Minnesota expanded its Public Employee Labor Relations Act (“PELRA”) to cover in‐home Medicaid caretakers. Often, Medicaid caretakers are parents or loved‐ones who live and work in the same home as the Medicaid recipient. While the recipient of the Medicaid funds is technically the real employer, Minnesota designated the private workers as “public employees” solely for the purposes of constraining their negotiating rights. Under PERLA, public employees may petition by majority vote to unionize. If successful, the union has exclusive bargaining rights with the government over employment terms. Parents and other caretakers may choose not to join the union, but they may not negotiate with the government themselves. By forcing caretakers to accept the union’s positions and negotiations with the government, they are denied the right to freely associate or disassociate with the union.
The Eighth Circuit absolved Minnesota of having to demonstrate any justification for the abrogation of the rights of workers who are not hired, maintained, or supervised by the state, who do not labor in state facilities, and who the state does not consider to be its employees for any other purpose. In Abood v. Detroit Board of Education, the Supreme Court upheld state‐compelled association with an exclusive representative, but last term, in Janus v. AFSCME, the Court overruledAbood as an infringement on the right of workers not to be compelled to support public‐sector unions. While Janus was about forcing non‐union members to financially support unions, forcing non‐members to negotiate through an exclusive representative also violates the First Amendment rights of non‐consenting workers.
We argue that, at the very least, the Court should not rubber stamp forced associations without scrutinizing whether the government has offered a compelling reason for denying workers the freedom of association.
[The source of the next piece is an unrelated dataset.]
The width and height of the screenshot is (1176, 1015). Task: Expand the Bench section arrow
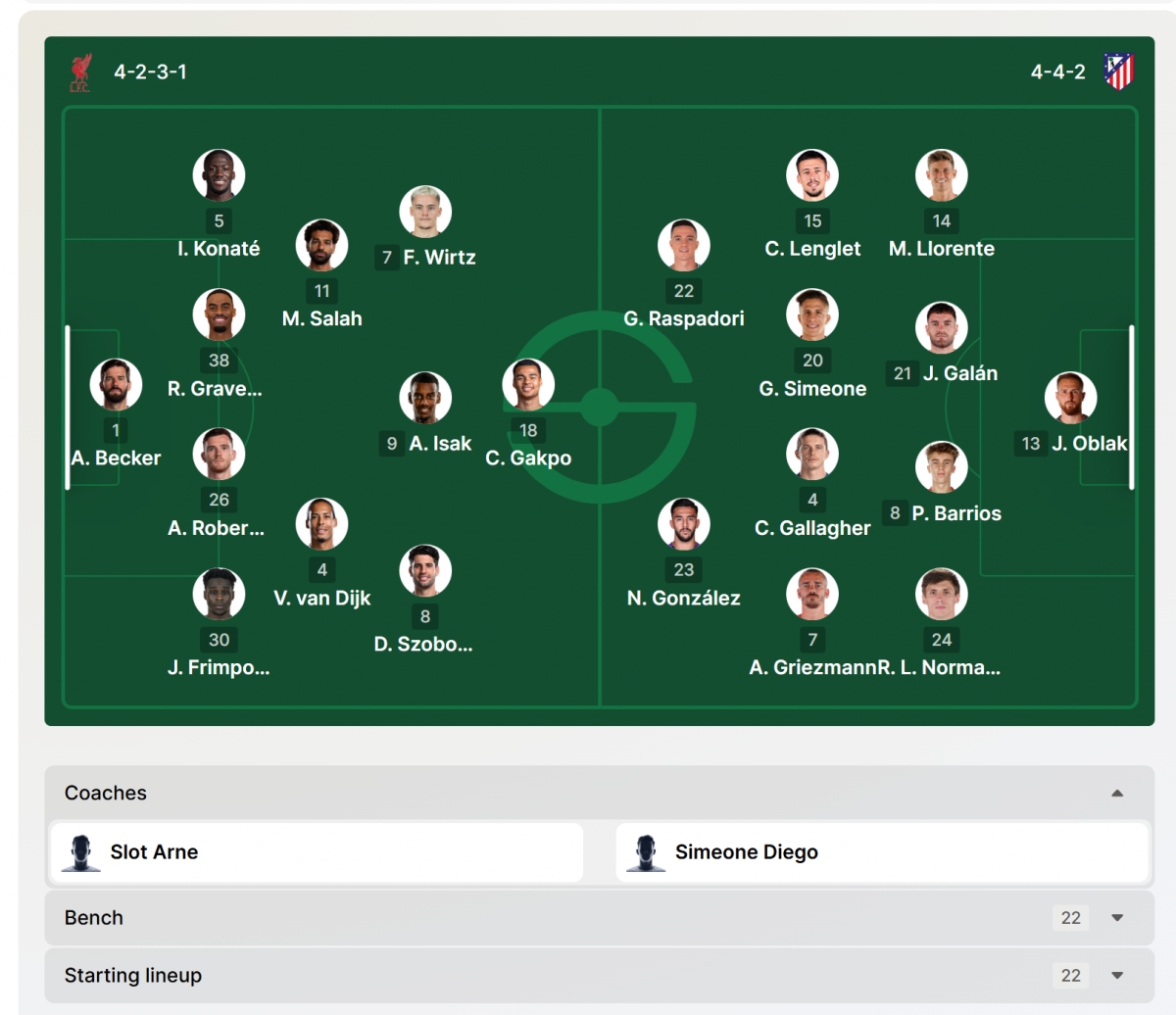click(x=1117, y=918)
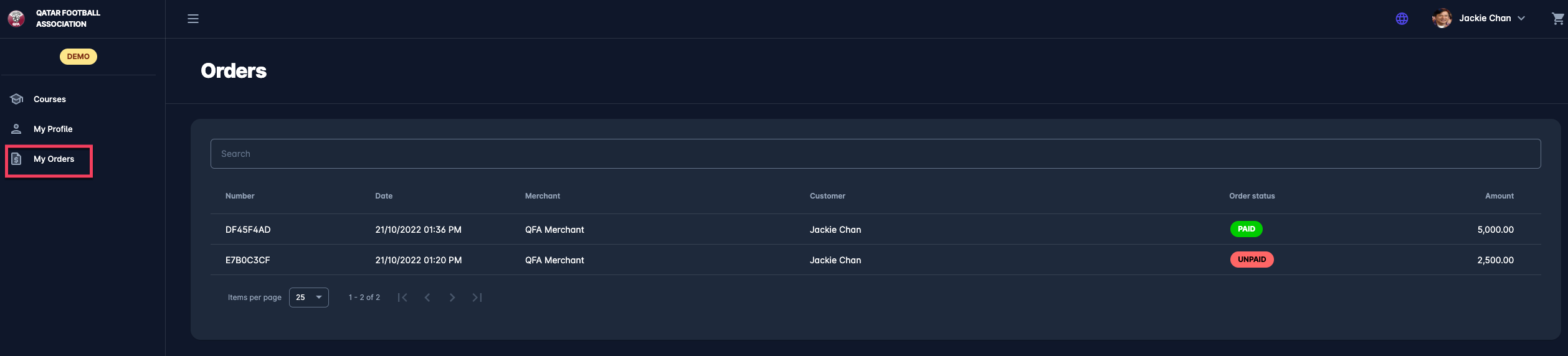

Governments often claim that exclusive representation helps create “efficiency” in negotiations, or that it promotes the more nebulous concept of “labor peace” (for example, not having competing unions fighting with each other), but such justifications shouldn’t be accepted without scrutiny. We also point out that forcibly unionizing home health‐care workers has become a popular trend in the states over the past 10–15 years. The Court should take the case to establish limits on forced association before more workers and recipients of government aid are pushed into exclusive representation agreements.